### DATA TO PROCESS
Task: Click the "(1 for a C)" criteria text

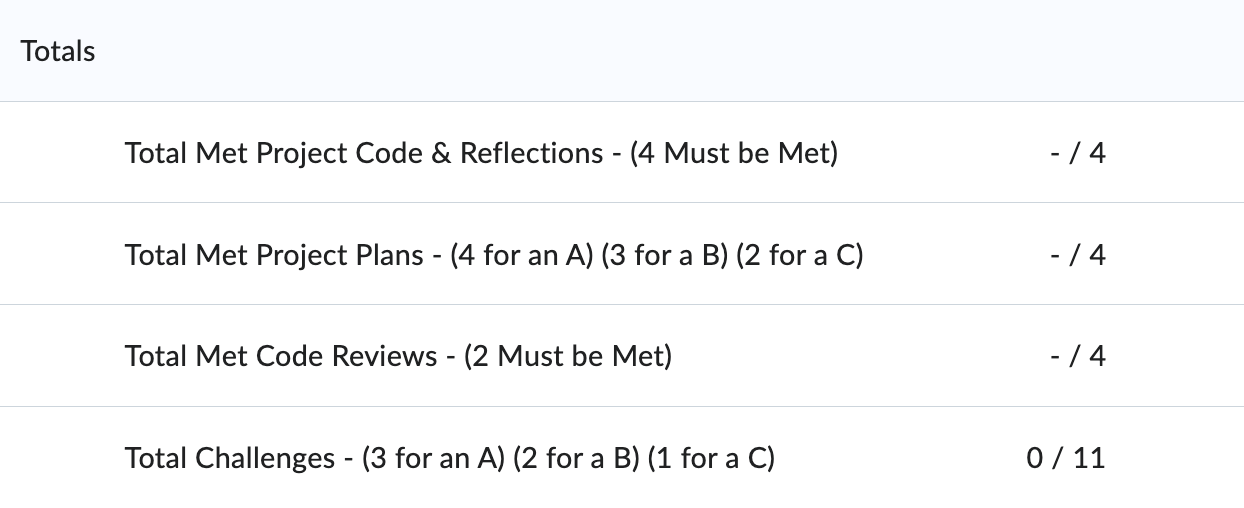Action: [711, 458]
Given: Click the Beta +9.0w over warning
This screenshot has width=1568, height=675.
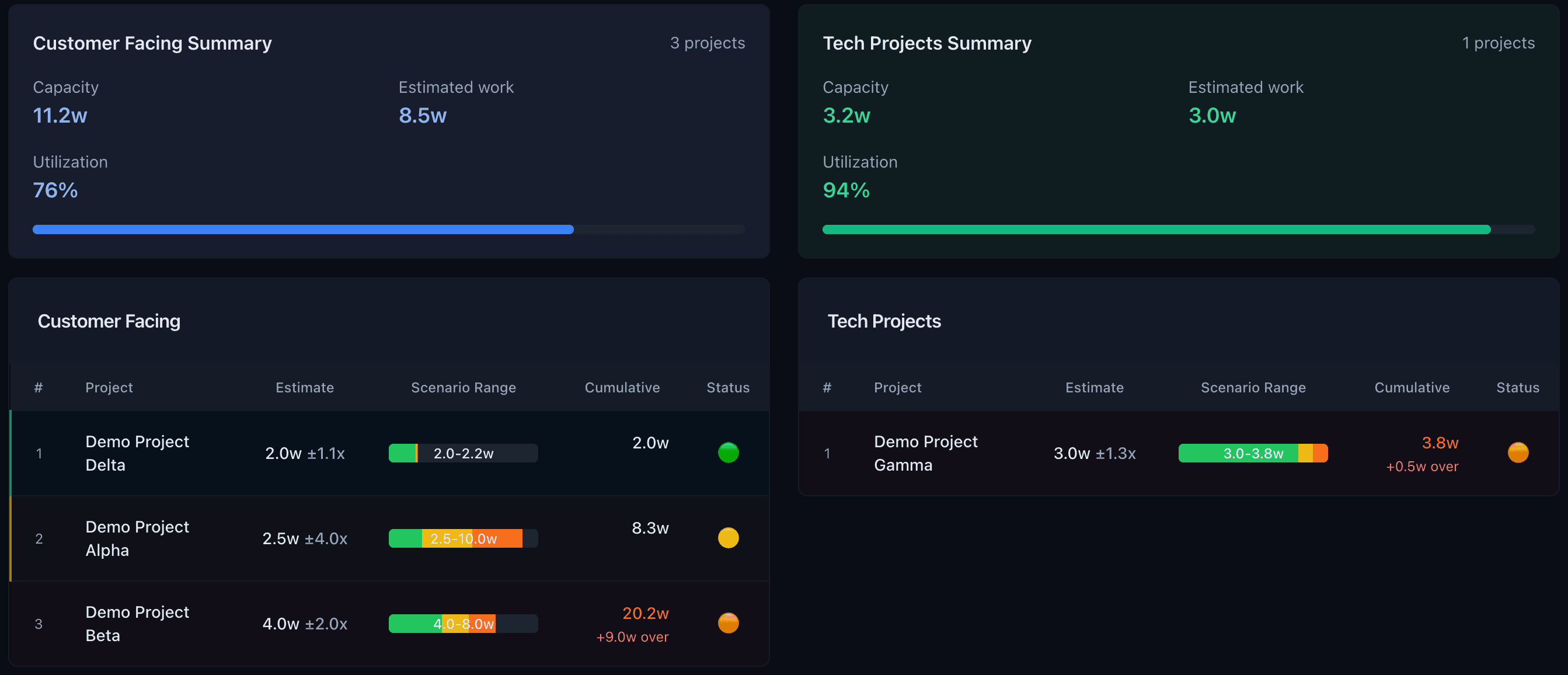Looking at the screenshot, I should click(x=632, y=637).
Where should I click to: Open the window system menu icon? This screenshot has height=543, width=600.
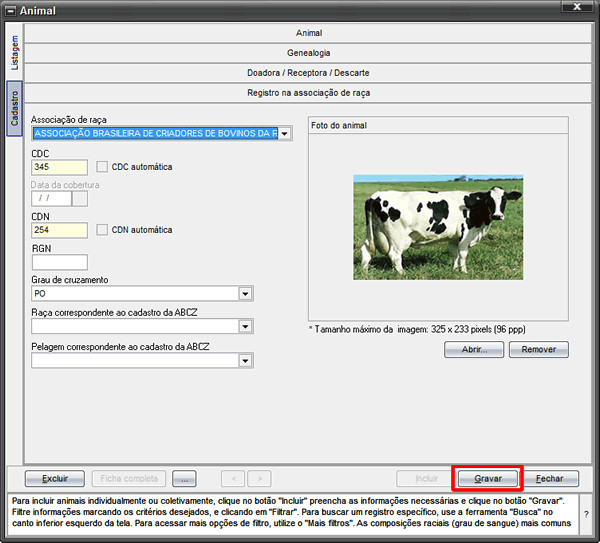coord(11,11)
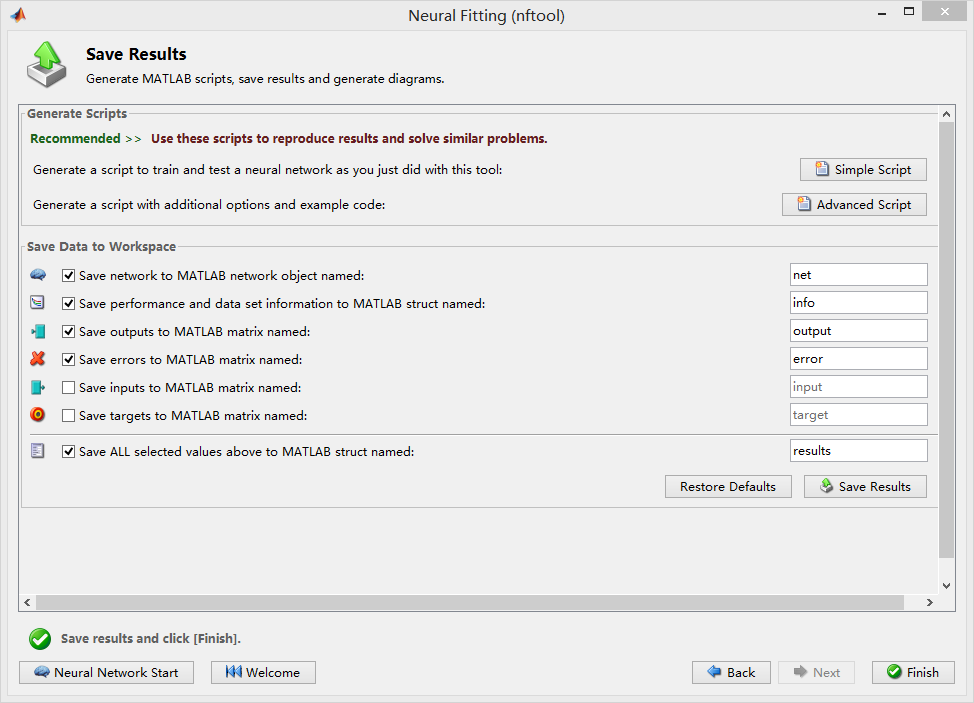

### DIRECTIONS
Would you give the data above again word for word, minus the pictures?

### EXERCISE ANSWER
Task: Click the "(1 for a C)" criteria text

Action: [711, 458]
Given: Click the Beta +9.0w over warning
This screenshot has width=1568, height=675.
Looking at the screenshot, I should click(x=632, y=637).
Where should I click to: Open the window system menu icon? This screenshot has height=543, width=600.
coord(11,11)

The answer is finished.